As an alternative to battery power, downhole generators have been developed by some major downhole service companies for their own use with varying degrees of success. These generators are driven either by turbines powered by the drilling fluid, or by mud motors. None of the commercially available generator systems developed by major service companies are capable of operation at 250°C. To date, there is no existing commercial technology capable of providing downhole power that meets the requirements for operation in deeper, hotter wells.

Potential Impacts
The advanced HTTG will significantly impact the cost of recovering gas from deep, hot wells. Current state-of-the-art LIBs are not suitable for hotter environments and if modified for elevated temperatures would still be costly and not reusable. A turbine generator will provide reduced dollar-per-amp-hour costs, an important benefit for reducing drilling costs and making deep reservoirs commercially viable. Without a suitable HTTG, it will be impossible to employ “intelligent” drilling tools in high-pressure, high-temperature (HPHT) wells, effectively limiting and delaying the economic development of domestic deep gas reservoirs.

Accomplishments
The project began in late 2005. The initial Phase I review identified generator components that needed to be upgraded (mechanical pressure vessels, thread standardization, and O-Rings).

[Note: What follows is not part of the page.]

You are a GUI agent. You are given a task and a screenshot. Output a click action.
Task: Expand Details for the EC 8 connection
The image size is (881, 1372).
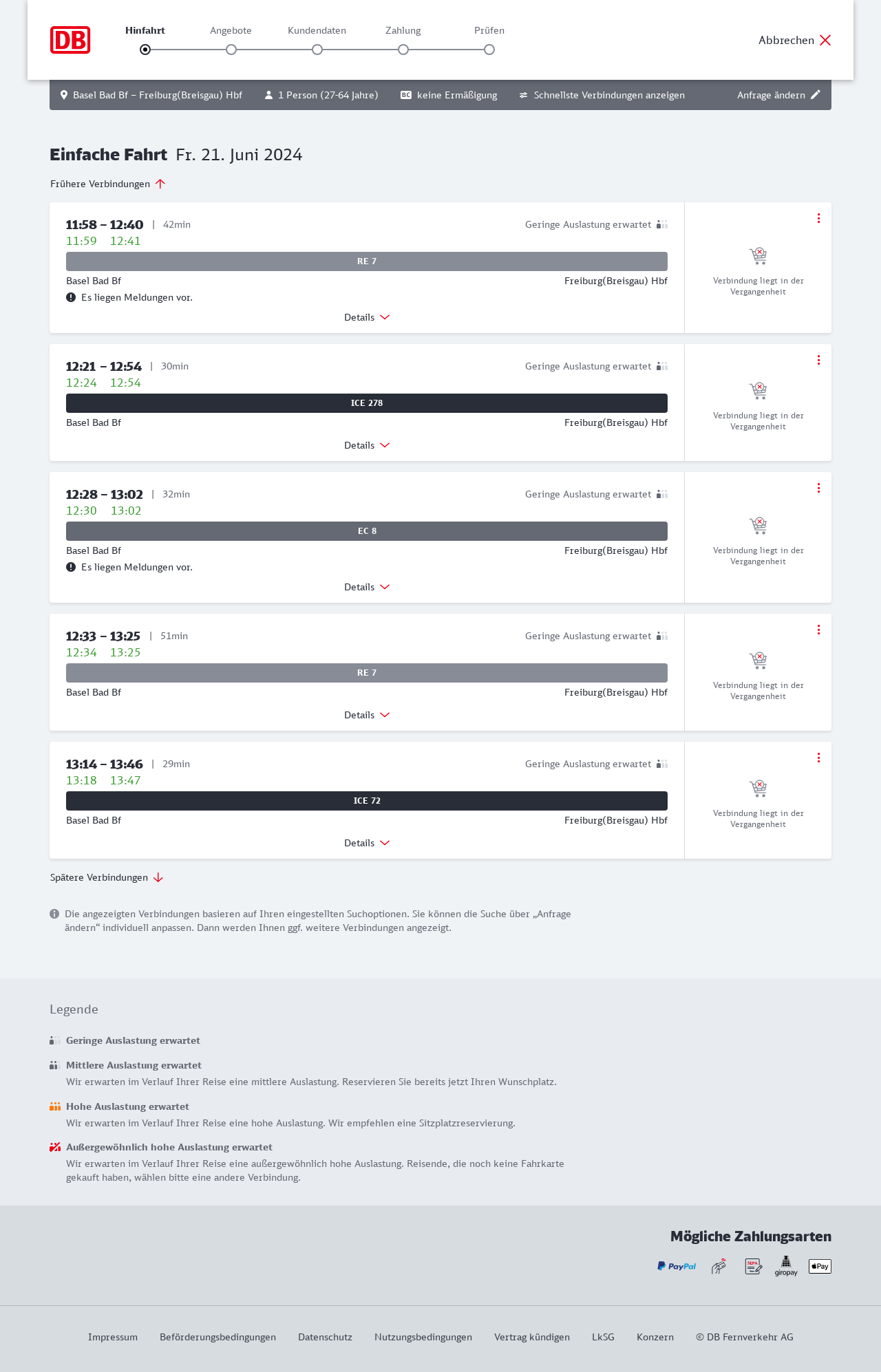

Phase IIA activities began in early 2008. The initial design of a hybrid passive and active generator could not accommodate the package size necessary to fit into the current tool design. The information gathered from this design lead to the current permanent magnet design. The stator portion of the permanent magnet generator prototype was twice the length of the first prototype and therefore produced twice the voltage at a set RPM range. The rotor portion of the permanent magnet generator prototype was converted to a "quadrature" magnetic field design. This permitted a greater amount of magnetic flux to penetrate the copper windings, increasing efficiency.

HPHT Turbine Generator

Flow testing has been conducted on the HPHT turbine generator to evaluate component deterioration due to sharp sand impact and has shown promising results. The tool was required to last one “bit trip” (considered to be 200 hours for most drilling applications). Components experiencing the most amount of wear were the turbine blades and the two devices used to direct the flow of drilling fluid. Upon inspection, all system components were found to be acceptable after 200 hours of use in 1.5% sharp sand by weight.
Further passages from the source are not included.